Your assignment: For each line below that holds "computer", return the line as it stands.

Given data:
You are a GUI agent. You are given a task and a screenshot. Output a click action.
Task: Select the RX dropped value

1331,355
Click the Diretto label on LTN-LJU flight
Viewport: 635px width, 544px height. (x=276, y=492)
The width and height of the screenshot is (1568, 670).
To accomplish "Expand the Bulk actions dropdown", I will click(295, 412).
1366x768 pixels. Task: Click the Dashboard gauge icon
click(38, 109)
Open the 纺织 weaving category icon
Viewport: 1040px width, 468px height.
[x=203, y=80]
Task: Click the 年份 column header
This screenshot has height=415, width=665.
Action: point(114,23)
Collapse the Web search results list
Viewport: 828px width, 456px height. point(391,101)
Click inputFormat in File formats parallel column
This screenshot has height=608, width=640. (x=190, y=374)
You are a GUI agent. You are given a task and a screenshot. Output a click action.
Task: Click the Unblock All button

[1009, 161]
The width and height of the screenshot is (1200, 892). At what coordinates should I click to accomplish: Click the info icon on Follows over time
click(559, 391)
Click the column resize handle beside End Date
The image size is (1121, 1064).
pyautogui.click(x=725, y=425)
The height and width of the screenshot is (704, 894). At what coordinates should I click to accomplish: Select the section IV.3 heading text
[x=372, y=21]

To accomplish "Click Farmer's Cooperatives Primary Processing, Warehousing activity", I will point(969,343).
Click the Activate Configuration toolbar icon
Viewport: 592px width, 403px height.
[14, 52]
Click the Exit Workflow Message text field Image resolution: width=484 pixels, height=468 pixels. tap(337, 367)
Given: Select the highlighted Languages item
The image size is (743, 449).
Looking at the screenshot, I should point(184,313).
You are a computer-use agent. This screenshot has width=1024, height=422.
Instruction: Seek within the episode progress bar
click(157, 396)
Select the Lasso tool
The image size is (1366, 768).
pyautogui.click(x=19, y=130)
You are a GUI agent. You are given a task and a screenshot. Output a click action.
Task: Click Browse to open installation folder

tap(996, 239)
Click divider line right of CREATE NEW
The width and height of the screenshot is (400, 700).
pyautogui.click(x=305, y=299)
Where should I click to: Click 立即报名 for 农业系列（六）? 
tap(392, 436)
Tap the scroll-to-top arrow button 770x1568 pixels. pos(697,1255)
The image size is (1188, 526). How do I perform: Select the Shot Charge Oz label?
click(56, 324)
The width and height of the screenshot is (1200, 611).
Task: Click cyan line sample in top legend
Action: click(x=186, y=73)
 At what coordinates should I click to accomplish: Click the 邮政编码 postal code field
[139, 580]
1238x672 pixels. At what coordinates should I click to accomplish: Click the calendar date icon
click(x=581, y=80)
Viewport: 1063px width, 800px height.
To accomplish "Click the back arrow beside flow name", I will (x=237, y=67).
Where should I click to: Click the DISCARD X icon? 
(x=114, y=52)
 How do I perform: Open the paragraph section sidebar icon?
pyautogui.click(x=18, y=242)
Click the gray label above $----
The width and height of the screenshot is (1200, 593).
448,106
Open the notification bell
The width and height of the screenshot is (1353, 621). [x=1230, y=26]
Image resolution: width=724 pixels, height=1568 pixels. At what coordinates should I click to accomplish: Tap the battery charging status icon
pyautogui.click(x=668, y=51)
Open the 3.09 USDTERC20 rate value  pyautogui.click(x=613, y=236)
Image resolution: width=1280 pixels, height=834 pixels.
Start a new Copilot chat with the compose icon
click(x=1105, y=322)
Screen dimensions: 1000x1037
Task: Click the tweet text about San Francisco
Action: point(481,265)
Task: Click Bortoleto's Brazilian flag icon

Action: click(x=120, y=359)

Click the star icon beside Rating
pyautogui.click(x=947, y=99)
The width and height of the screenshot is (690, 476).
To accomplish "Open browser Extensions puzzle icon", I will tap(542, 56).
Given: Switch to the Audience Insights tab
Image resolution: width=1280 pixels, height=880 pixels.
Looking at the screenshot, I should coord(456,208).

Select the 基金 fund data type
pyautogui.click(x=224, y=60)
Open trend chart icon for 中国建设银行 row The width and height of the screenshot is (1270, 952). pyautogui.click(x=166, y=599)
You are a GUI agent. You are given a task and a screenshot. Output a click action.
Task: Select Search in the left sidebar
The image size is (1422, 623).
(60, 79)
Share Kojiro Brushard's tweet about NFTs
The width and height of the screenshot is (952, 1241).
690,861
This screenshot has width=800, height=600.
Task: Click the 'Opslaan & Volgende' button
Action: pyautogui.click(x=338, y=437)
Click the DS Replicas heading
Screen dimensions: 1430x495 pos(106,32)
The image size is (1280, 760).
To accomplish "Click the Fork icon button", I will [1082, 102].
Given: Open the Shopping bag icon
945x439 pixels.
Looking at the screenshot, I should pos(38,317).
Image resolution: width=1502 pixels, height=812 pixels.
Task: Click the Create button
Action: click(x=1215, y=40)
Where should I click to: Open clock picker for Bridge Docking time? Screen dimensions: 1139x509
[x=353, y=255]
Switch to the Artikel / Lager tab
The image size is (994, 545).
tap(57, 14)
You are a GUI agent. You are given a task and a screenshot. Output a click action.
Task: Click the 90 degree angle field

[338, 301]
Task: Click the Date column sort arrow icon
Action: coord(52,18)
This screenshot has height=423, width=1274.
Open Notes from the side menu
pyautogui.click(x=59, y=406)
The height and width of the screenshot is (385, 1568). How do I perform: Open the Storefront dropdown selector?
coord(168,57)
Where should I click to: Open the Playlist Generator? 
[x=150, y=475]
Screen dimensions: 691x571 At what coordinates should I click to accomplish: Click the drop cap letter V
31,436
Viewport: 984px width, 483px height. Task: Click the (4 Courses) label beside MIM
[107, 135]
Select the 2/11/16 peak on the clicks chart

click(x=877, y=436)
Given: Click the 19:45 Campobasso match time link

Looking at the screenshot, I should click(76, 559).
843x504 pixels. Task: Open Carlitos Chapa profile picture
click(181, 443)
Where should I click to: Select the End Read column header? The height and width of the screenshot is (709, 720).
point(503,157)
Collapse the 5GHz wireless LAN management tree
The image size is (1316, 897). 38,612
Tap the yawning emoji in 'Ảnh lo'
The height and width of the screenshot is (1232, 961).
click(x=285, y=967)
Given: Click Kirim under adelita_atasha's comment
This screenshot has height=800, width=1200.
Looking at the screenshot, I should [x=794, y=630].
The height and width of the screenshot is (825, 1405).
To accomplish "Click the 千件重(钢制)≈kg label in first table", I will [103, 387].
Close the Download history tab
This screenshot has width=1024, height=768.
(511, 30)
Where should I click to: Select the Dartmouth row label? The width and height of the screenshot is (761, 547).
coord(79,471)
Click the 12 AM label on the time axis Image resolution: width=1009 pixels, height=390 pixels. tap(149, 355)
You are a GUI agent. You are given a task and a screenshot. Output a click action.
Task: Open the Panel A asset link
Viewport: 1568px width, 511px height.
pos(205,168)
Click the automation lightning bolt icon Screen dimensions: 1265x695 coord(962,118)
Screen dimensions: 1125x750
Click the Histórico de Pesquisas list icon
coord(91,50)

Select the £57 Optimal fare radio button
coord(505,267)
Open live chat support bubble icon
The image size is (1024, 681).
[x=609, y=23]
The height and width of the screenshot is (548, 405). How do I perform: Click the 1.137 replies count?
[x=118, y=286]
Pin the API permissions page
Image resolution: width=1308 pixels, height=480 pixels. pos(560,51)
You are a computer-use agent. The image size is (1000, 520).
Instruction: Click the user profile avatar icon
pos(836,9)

Answer box:
You are a computer-use agent. This screenshot has width=1024, height=422.
You are a computer-use agent. The image size is (1000, 520).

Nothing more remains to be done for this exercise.